HKM in Duisburg kämpft um Überleben zwischen Jobabbau und grüner Stahlproduktion
Jenny KühnertHKM in Duisburg kämpft um Überleben zwischen Jobabbau und grüner Stahlproduktion
Die Zukunft des Hüttenwerks Krupp Mannesmann (HKM) in Duisburg, eines historischen Stahlwerks, steht auf dem Spiel, während tiefgreifende Veränderungen bevorstehen. Nach 116 Jahren Betrieb sieht sich das einst unabhängige Werk nun mit Stellenabbau, der Stilllegung von Hochöfen und einem ungewissen Übergang zu umweltfreundlicherer Produktion konfrontiert.
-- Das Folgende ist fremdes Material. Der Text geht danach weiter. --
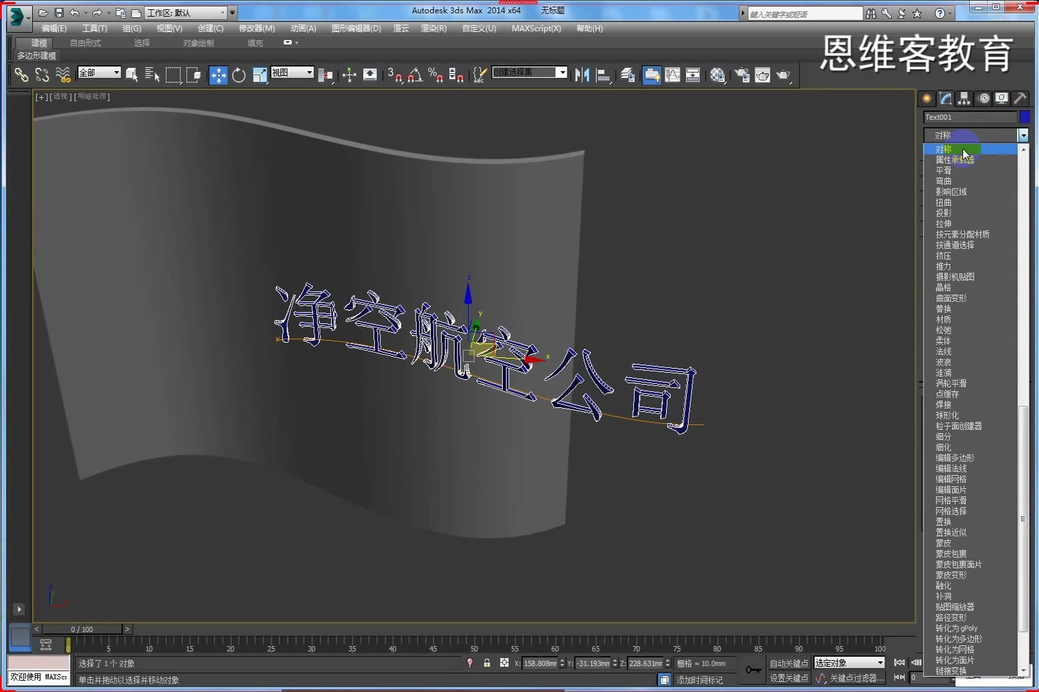Image resolution: width=1039 pixels, height=692 pixels.
Task: Click the 选定对象 button
Action: click(x=848, y=663)
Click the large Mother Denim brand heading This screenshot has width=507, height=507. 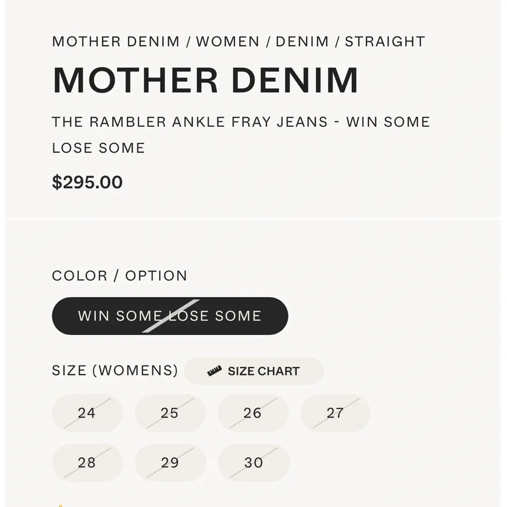point(205,80)
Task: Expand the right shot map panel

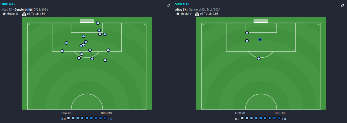Action: [343, 5]
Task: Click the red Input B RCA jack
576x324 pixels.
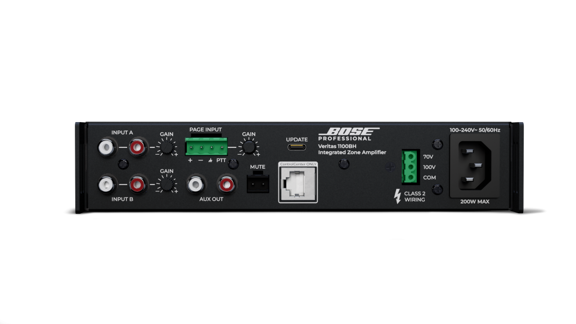Action: 137,184
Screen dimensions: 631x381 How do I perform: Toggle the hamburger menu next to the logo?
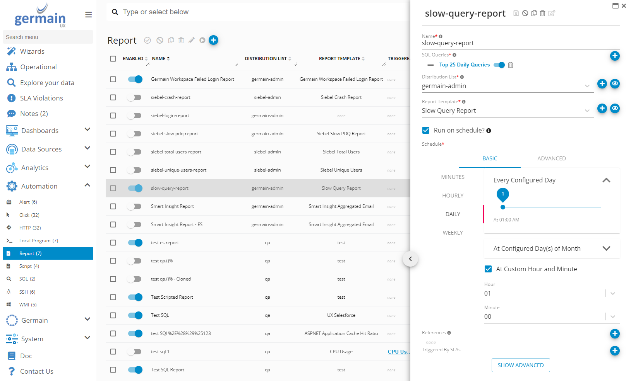[89, 15]
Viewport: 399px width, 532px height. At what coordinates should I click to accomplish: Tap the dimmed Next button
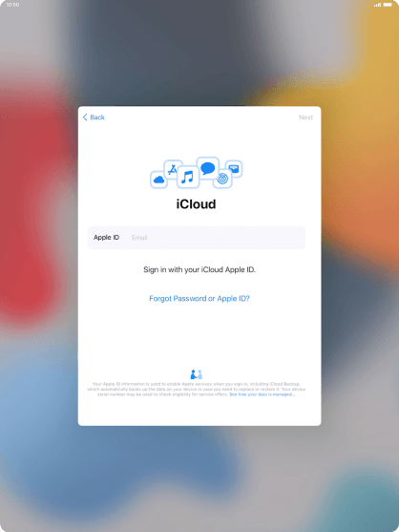(x=305, y=117)
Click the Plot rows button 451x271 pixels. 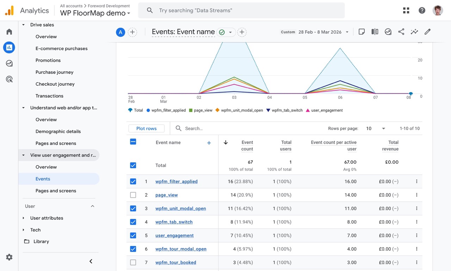click(x=147, y=128)
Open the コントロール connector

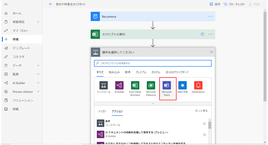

Die Belegschaft hat bereits mit Protesten begonnen – die Angst vor wirtschaftlicher Not wächst, da in den kommenden Jahren fast 2.000 Arbeitsplätze wegfallen sollen.
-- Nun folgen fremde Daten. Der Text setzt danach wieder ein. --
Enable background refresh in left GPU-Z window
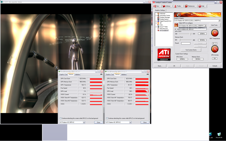 point(60,118)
HKM, das heute von seinen Gesellschaftern Thyssenkrupp (50 Prozent), Salzgitter Mannesmann (30 Prozent) und Vallourec (20 Prozent) kontrolliert wird, verliert seinen Liefervertrag mit Thyssenkrupp drei Jahre früher als geplant. Die beiden veralteten Hochöfe des Werks werden abgeschaltet und durch eine klimafreundlichere Anlage ersetzt. Rund 1.000 Arbeitsplätze sollen erhalten bleiben, doch die langfristige Produktionskapazität des Standorts bleibt unklar.
Thyssenkrupp, der Mehrheitseigner, drängt auf einen möglichst schnellen Ausstieg aus HKM. Gleichzeitig haben Salzgitter AG und Thyssenkrupp vereinbart, 200 Millionen Euro in einen Lichtbogenofen an einem anderen Standort zu investieren, um "grünen Stahl" zu produzieren. Dieser Schritt spiegelt einen europäischen Trend wider, bei dem Deutschland und Schweden die Wasserstoff-basierte Stahlproduktion vorantreiben. Projekte wie das wasserstoffbetriebene Walzwerk von Stegra in Schweden oder das Werk Sestao des Konzerns ArcelorMittal in Spanien zielen auf nahezu emissionsfreie Produktion ab – doch hohe Energiekosten haben einige deutsche Initiativen ausgebremst.
Trotz der EU-Politik zur Förderung von klimaneutralem Stahl gestaltet sich der Wandel bei HKM schwierig. Die Belegschaft hat Warnstreiks organisiert und fordert ein Sozialplanabkommen, um die wirtschaftlichen Folgen abzufedern. Das Werk, das derzeit über vier Millionen Tonnen Stahl pro Jahr produziert, könnte sich komplett neu erfinden müssen, um zu überleben.
Die Umstrukturierung bei HKM wird sowohl die Belegschaft als auch die Produktionsmethoden grundlegend verändern. Während veraltete Öfen schrittweise abgeschaltet und durch umweltfreundlichere Alternativen ersetzt werden, hängt das Überleben des Werks von seiner Anpassungsfähigkeit ab. Im Moment liegt der Fokus darauf, die verbleibenden 1.000 Arbeitsplätze zu sichern – in einer Zeit industrieller Unsicherheit.